What the exercise asks: Could you put the data, from its very start through the line containing "pyautogui.click(x=207, y=437)" (both ends included), into a numbered list, skipping blank lines and leaving out the pictures?

Records provided:
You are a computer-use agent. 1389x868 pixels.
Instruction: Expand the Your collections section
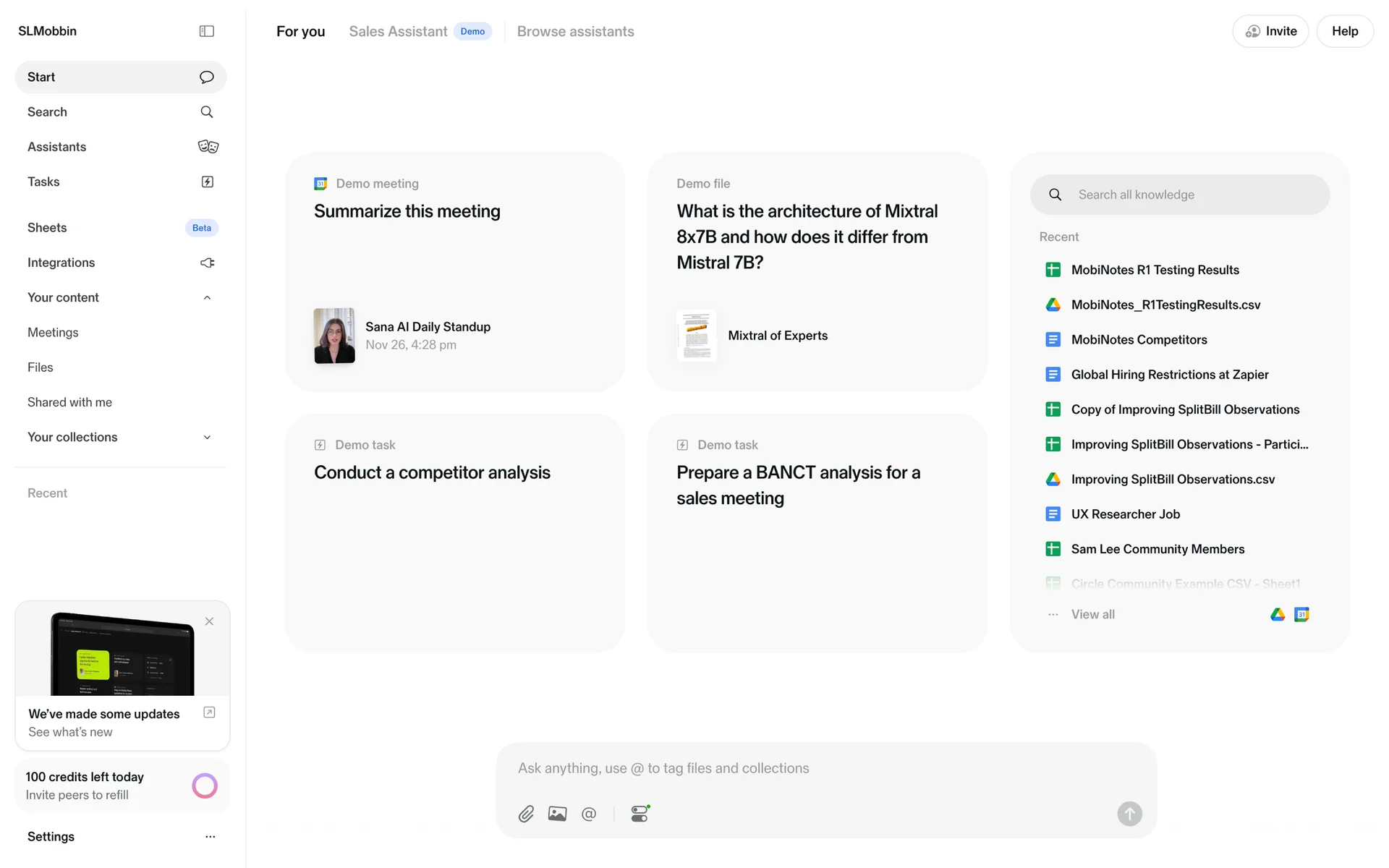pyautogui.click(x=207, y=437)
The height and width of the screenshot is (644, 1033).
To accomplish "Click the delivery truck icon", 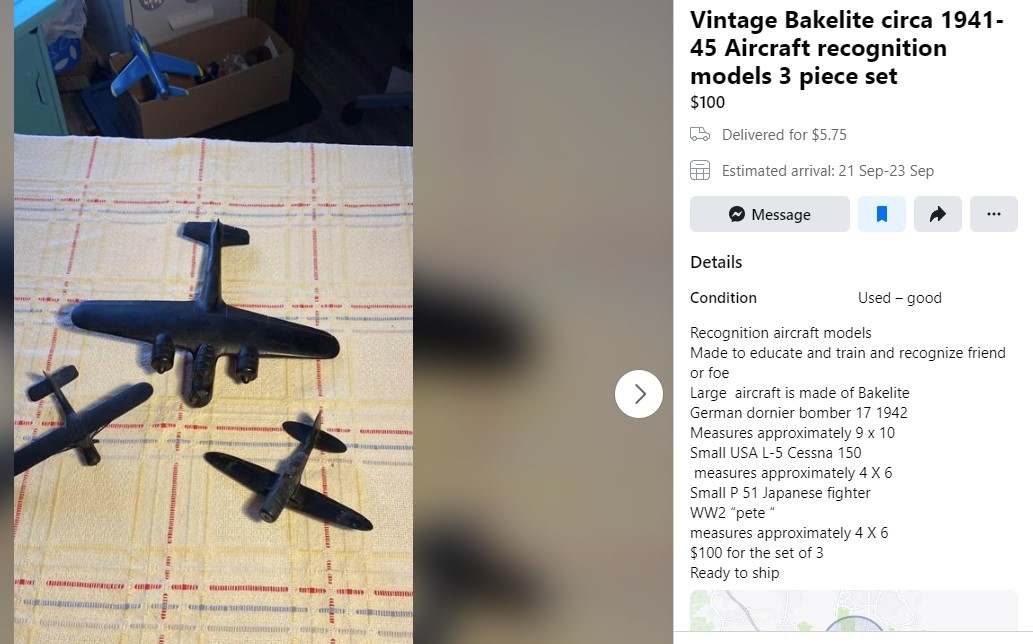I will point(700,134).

Reply:
1. You are a computer-use agent. 1389x868 pixels.
2. Instruction: Expand the Your collections section
3. pyautogui.click(x=207, y=437)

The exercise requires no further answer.